Os pilotos eram Érico Veríssimo da Rocha, de 38 anos, e André Veríssimo Cardoso, de 42. Apesar do mesmo sobrenome, eles não eram parentes. O acidente aconteceu ainda na primeira volta. André caiu da moto e ficou sentado com as mãos para o alto no meio da pista. Alguns pilotos conseguiram desviar dele, mas Érico não, que o acabou atropelando. Ambos chegaram a ser levados para o hospital, mas não resistiram.
— Não teve erro do piloto ou do mecânico.
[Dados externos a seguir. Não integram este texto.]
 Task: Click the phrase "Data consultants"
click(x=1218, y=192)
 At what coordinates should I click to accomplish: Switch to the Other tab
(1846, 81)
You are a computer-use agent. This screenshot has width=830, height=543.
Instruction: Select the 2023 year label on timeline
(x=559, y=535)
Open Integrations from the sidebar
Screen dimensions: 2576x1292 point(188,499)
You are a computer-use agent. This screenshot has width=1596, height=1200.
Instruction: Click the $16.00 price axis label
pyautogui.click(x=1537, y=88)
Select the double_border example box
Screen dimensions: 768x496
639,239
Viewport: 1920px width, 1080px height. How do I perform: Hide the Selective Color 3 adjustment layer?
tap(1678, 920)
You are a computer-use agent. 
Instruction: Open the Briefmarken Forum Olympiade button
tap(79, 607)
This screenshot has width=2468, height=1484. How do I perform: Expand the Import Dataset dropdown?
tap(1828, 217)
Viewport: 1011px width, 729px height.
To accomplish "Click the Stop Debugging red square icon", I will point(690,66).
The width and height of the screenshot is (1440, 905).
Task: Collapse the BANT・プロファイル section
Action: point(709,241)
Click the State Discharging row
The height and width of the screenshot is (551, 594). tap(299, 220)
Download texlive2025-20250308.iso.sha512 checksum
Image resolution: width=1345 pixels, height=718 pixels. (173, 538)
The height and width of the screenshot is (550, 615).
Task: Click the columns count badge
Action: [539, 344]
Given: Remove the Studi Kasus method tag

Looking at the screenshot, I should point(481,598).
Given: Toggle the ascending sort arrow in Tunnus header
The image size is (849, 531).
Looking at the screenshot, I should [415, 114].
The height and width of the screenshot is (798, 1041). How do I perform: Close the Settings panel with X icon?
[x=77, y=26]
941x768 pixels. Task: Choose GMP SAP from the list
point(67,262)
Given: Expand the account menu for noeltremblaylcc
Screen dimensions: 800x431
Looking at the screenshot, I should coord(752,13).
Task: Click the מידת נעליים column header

As imagens falam por si. O primeiro piloto caiu e o outro o atropelou. Nesse caso foi uma fatalidade. Não tenho como rever nenhum padrão de segurança por conta desse acidente — disse Firmo.
O presidente da CBM também respaldou a qualidade do autódromo. Ele explicou que cada categoria tem o seu padrão de segurança e que para o Campeonato Brasileiro a pista de Cascavel atende aos padrões.
— O nível de segurança depende do campeonato e nós usamos os melhores — contou.
Com as mortes de Érico e André chega a três o número de acidentes fatais na pista. Sobre isso, Firmo contou que a prova em que o piloto Leonardo Mascarello Pozzer, de 38 anos, morreu em março não era reconhecido pela CBM. O evento era um track day, que é quando uma pista é alugada para uma prova particular, de exibição ou lazer.